■ SHORT EXERCISE:
Recast the text of these items as a JSON list of strings, one string per line, leaving out blank lines and the pictures.

· · · · ·

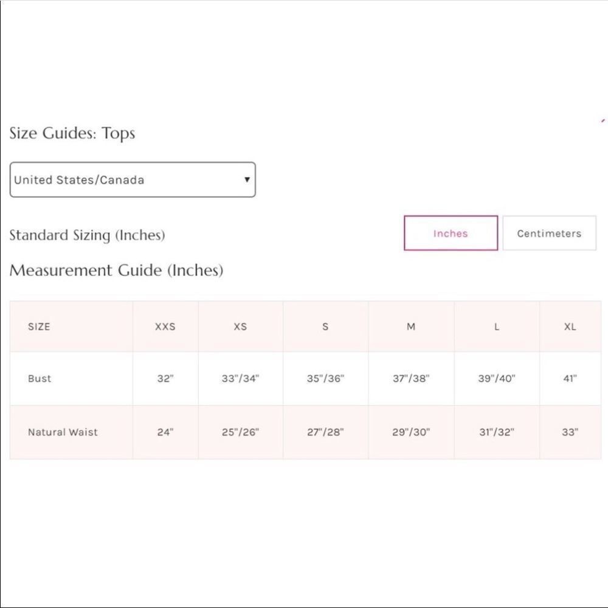This screenshot has height=608, width=608.
Task: Select the L size column header
Action: pos(497,326)
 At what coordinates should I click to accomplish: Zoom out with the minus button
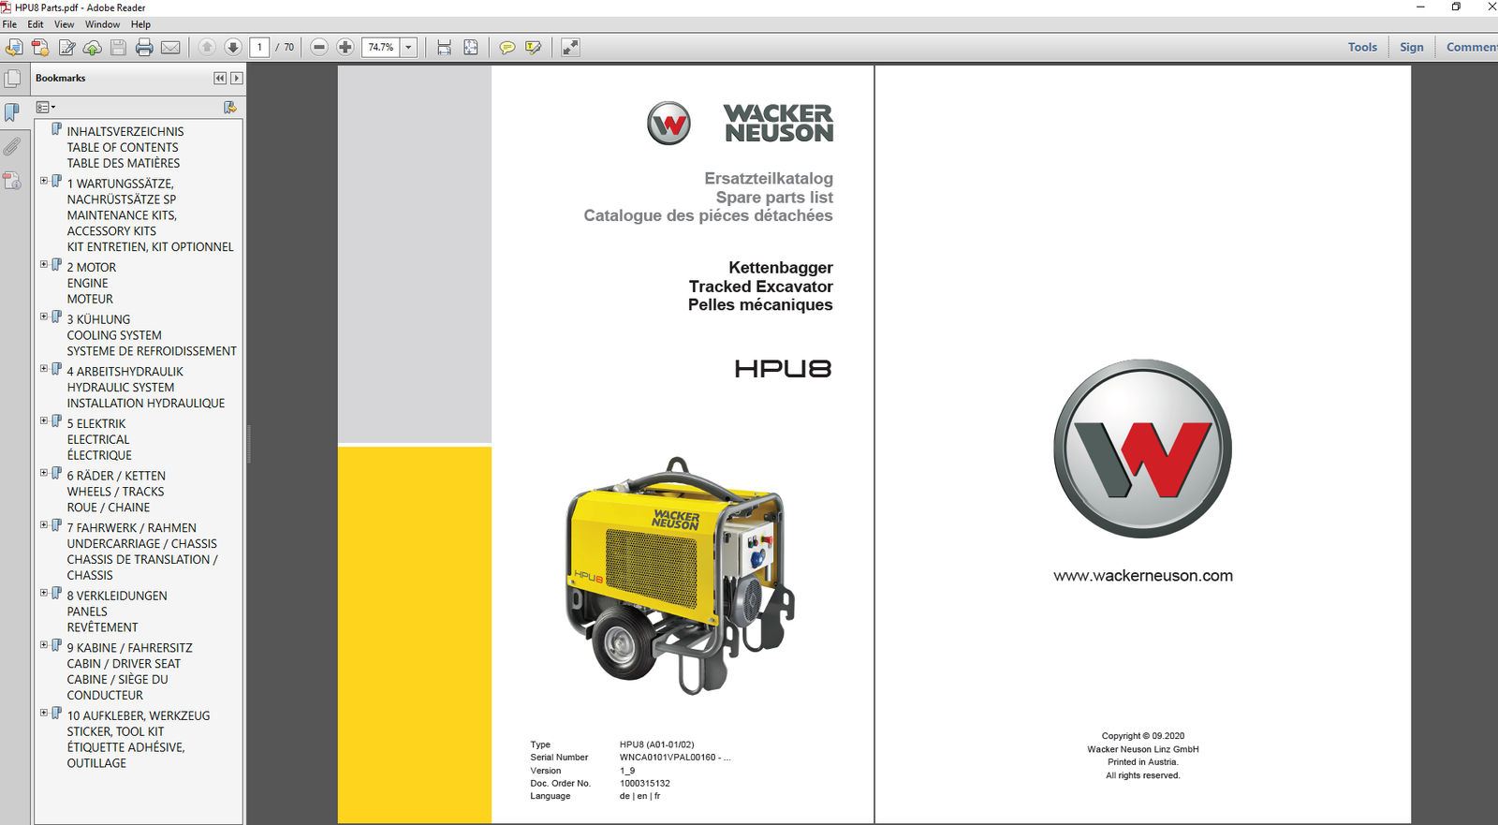click(x=319, y=48)
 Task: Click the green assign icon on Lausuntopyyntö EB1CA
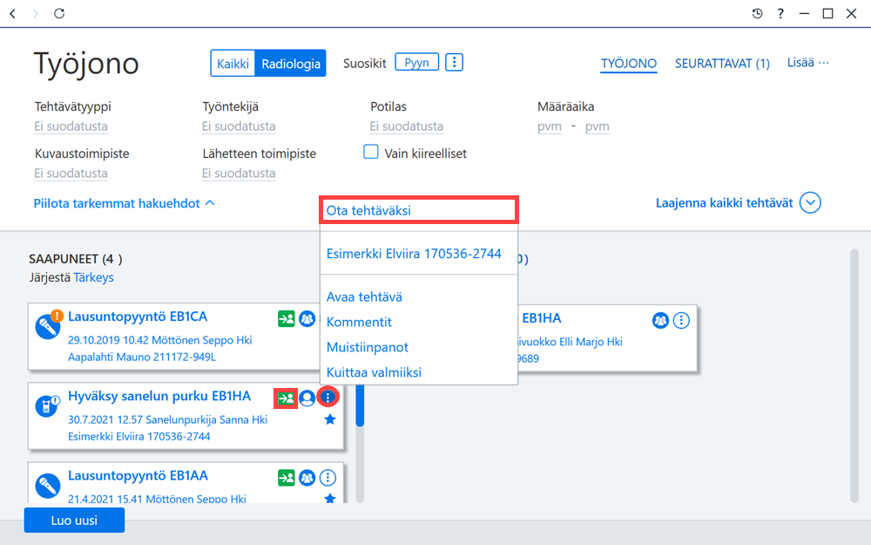pyautogui.click(x=286, y=318)
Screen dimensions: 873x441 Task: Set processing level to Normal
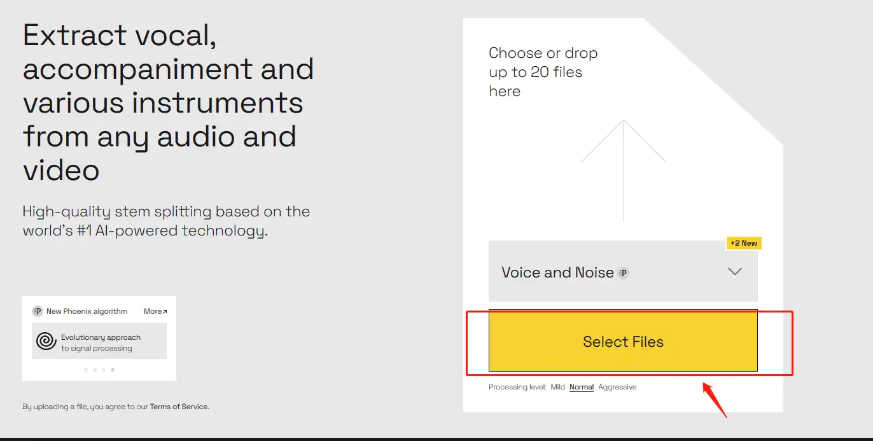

· · · · ·

■ OUTPUT:
[
  "This screenshot has height=608, width=608.",
  "Task: Select the L size column header",
  "Action: pos(497,326)",
  " At what coordinates should I click to accomplish: Zoom out with the minus button",
  "click(x=319, y=48)",
  " Task: Click the green assign icon on Lausuntopyyntö EB1CA",
  "pyautogui.click(x=286, y=318)",
  "Screen dimensions: 873x441 Task: Set processing level to Normal"
]